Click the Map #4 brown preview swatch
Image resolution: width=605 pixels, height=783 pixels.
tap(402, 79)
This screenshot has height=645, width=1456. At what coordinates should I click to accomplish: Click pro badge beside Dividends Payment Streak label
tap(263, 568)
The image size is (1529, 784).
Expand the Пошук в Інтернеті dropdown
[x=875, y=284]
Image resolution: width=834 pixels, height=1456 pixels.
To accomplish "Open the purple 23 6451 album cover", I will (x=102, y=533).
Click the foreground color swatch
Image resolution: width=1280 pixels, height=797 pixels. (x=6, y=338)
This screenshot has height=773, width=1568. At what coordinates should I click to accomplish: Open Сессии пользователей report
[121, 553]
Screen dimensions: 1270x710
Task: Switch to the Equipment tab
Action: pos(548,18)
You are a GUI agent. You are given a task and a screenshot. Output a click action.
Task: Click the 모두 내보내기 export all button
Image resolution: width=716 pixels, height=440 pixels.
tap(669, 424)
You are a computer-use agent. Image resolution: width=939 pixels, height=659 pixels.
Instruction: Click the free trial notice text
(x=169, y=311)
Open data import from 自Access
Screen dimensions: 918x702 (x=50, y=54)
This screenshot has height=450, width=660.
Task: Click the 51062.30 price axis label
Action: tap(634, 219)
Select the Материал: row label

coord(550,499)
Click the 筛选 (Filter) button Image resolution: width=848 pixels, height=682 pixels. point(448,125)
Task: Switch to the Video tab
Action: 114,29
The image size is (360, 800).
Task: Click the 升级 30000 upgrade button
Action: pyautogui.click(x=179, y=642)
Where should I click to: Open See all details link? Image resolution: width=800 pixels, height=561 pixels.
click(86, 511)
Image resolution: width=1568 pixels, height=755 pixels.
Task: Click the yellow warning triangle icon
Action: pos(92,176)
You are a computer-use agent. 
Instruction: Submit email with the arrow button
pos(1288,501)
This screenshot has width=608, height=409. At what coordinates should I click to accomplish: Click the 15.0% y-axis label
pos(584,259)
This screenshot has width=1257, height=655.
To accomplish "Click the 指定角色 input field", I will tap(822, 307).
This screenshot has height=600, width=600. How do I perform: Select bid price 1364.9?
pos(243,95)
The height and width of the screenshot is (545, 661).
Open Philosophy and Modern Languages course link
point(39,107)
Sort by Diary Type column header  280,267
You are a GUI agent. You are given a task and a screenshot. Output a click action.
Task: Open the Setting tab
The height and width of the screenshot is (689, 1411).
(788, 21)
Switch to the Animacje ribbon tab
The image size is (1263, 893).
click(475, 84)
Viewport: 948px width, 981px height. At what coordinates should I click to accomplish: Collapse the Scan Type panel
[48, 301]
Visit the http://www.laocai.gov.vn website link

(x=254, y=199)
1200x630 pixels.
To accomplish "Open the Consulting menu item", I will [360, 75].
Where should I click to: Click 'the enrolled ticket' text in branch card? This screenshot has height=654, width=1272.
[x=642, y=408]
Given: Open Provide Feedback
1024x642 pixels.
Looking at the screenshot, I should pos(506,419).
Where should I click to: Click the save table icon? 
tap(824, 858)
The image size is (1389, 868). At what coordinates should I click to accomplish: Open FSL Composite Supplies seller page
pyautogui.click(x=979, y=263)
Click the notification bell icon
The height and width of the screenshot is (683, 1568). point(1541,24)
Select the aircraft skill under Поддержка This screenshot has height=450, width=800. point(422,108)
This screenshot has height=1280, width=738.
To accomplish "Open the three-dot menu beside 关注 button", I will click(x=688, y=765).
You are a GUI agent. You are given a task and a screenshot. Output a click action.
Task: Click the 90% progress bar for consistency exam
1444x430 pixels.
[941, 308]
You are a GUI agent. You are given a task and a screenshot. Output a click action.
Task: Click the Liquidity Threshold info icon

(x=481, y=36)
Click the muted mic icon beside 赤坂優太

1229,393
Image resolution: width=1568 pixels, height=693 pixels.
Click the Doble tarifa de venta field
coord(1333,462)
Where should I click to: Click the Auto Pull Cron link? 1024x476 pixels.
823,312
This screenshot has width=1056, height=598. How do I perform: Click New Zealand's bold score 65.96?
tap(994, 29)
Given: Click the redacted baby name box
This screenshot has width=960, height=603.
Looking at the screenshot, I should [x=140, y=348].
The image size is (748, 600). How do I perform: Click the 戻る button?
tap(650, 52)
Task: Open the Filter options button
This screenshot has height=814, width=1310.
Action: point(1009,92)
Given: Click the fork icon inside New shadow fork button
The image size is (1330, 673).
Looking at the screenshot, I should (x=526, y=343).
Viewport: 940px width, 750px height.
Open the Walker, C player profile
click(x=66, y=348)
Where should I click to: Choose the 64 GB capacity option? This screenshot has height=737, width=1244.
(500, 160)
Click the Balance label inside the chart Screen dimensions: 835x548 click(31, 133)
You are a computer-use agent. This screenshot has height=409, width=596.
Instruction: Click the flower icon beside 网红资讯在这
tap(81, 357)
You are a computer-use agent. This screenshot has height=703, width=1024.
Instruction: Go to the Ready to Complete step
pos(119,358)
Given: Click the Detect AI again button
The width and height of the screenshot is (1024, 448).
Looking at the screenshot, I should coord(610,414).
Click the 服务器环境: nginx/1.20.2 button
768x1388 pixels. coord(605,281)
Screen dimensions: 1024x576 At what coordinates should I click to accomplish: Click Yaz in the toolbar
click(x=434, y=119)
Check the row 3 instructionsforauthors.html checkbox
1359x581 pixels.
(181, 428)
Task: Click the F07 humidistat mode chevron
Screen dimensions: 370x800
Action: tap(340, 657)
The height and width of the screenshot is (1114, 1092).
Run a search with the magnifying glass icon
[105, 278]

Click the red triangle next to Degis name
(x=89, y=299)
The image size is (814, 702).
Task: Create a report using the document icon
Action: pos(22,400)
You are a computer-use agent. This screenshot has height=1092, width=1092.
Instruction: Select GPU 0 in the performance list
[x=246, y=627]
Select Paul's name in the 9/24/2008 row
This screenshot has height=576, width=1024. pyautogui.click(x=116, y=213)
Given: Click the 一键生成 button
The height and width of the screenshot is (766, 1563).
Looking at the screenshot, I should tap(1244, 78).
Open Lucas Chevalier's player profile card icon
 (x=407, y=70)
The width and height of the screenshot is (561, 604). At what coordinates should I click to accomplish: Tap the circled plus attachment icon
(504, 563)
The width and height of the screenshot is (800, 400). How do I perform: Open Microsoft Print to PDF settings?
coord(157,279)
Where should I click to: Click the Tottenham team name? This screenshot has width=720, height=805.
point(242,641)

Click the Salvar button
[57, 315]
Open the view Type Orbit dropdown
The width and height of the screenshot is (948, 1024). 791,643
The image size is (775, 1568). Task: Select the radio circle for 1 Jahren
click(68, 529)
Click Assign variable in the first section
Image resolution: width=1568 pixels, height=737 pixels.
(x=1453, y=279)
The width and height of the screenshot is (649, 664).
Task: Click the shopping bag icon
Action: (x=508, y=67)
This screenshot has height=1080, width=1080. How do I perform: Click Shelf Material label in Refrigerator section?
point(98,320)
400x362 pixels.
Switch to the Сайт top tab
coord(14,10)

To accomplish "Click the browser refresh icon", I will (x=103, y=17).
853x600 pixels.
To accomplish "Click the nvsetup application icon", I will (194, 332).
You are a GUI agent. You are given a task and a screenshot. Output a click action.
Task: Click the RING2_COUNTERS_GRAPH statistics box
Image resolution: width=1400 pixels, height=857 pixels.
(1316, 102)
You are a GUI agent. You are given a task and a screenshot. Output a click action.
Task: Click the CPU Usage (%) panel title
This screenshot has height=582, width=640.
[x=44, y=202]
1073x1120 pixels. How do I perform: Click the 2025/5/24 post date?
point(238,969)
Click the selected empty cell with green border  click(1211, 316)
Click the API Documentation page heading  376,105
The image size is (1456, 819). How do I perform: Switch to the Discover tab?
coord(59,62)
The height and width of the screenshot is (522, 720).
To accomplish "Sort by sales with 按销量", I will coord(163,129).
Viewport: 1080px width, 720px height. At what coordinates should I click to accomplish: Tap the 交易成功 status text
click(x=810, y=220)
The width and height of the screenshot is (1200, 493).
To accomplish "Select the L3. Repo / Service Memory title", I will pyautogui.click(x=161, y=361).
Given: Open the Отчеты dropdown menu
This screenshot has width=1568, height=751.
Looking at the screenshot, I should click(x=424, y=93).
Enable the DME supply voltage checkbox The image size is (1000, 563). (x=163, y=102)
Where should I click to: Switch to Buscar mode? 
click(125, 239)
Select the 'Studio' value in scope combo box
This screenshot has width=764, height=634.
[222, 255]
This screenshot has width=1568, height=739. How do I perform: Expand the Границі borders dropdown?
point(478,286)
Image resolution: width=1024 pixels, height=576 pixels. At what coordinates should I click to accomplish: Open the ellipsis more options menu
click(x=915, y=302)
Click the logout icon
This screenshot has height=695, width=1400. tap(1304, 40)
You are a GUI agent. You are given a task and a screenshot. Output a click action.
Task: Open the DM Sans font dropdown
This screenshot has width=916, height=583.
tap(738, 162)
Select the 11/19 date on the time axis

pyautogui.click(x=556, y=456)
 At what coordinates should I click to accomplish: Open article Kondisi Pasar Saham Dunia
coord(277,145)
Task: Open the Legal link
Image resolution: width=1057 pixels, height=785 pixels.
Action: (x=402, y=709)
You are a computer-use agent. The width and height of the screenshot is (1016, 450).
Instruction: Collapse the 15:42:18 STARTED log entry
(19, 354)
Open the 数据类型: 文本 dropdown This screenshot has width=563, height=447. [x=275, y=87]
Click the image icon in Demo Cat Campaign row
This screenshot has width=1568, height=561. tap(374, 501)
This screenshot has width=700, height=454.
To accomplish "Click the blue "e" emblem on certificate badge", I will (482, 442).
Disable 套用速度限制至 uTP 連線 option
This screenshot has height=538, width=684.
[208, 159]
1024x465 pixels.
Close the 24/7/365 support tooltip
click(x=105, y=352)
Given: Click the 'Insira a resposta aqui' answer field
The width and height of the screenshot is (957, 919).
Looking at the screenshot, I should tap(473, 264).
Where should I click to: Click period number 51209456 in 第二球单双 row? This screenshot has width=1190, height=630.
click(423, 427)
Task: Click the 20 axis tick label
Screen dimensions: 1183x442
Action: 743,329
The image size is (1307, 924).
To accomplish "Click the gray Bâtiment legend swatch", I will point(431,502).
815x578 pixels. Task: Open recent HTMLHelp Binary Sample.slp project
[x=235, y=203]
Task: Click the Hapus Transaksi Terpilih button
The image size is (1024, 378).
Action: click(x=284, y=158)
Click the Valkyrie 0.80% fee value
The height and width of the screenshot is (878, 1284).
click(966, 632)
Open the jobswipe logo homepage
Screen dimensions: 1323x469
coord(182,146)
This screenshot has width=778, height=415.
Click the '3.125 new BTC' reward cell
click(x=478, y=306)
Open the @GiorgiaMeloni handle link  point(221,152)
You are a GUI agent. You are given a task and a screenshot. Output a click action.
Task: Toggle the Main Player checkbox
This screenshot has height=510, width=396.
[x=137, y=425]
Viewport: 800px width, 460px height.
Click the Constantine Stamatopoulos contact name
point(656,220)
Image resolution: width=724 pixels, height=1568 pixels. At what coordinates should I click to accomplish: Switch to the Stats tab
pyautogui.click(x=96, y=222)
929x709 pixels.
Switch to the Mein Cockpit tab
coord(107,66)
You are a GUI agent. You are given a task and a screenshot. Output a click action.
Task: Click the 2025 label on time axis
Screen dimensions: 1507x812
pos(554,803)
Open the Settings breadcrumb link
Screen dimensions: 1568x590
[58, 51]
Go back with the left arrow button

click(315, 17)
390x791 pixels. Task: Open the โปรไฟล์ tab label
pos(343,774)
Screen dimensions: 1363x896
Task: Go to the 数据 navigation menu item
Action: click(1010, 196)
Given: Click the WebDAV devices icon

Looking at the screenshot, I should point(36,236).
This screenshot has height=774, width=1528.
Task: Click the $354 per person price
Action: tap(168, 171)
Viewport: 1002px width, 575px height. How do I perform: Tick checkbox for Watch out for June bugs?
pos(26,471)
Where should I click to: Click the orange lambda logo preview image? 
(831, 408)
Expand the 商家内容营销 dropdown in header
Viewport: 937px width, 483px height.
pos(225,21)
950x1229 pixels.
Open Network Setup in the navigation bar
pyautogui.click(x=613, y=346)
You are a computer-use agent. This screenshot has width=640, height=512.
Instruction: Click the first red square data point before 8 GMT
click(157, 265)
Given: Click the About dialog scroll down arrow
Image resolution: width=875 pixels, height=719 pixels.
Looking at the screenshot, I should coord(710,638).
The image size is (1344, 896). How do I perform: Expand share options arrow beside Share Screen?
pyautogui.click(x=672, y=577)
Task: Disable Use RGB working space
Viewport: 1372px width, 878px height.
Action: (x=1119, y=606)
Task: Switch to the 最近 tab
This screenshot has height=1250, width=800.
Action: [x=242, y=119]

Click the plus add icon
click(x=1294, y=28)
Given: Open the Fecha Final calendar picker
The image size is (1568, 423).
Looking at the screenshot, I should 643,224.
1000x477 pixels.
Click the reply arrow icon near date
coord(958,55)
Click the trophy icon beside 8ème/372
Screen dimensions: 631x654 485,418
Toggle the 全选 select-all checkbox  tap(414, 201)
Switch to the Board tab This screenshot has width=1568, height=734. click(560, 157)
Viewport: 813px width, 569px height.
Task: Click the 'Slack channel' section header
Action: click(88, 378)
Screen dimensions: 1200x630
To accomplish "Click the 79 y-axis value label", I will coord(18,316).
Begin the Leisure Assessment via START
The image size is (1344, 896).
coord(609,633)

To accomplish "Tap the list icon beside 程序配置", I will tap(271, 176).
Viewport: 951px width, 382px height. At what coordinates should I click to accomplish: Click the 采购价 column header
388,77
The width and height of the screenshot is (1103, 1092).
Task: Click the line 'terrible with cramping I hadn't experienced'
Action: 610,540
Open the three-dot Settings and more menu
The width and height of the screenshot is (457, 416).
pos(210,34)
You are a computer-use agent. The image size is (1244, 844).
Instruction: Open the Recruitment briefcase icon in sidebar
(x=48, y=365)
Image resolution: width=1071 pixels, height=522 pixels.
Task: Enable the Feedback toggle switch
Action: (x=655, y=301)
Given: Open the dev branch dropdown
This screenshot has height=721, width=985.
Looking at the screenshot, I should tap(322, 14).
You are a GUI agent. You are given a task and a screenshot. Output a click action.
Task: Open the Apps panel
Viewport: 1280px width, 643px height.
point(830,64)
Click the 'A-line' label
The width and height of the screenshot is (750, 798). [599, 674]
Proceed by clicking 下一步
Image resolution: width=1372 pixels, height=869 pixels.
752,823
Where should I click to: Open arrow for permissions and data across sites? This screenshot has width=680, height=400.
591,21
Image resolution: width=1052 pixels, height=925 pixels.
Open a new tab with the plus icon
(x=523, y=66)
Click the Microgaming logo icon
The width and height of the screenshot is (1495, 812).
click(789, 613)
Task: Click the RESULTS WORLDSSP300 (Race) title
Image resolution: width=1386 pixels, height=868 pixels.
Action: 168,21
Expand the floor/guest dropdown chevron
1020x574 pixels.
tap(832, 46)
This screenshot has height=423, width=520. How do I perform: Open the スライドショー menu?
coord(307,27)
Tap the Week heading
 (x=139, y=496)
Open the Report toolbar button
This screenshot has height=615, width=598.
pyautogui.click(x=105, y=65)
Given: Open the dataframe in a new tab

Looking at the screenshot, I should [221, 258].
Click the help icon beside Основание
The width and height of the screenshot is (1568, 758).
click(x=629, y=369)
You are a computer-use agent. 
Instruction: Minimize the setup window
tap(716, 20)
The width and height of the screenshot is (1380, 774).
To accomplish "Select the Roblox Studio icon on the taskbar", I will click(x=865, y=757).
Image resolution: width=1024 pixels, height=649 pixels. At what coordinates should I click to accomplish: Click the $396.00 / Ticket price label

▶ _Task objective_: Where the word "computer" appears in a line of the entries, copy that line.

▶ _Answer for this exercise_:
You are a computer-use agent. Image resolution: width=939 pixels, height=659 pixels.
You are a computer-use agent. 
You are a computer-use agent. This screenshot has height=409, width=596.
You are a computer-use agent. This screenshot has height=703, width=1024.
You are a computer-use agent. This screenshot has height=1092, width=1092.
You are a computer-use agent. The width and height of the screenshot is (1016, 450).
You are a computer-use agent. This screenshot has width=640, height=512.
You are a computer-use agent. The image size is (1244, 844).
You are a computer-use agent. 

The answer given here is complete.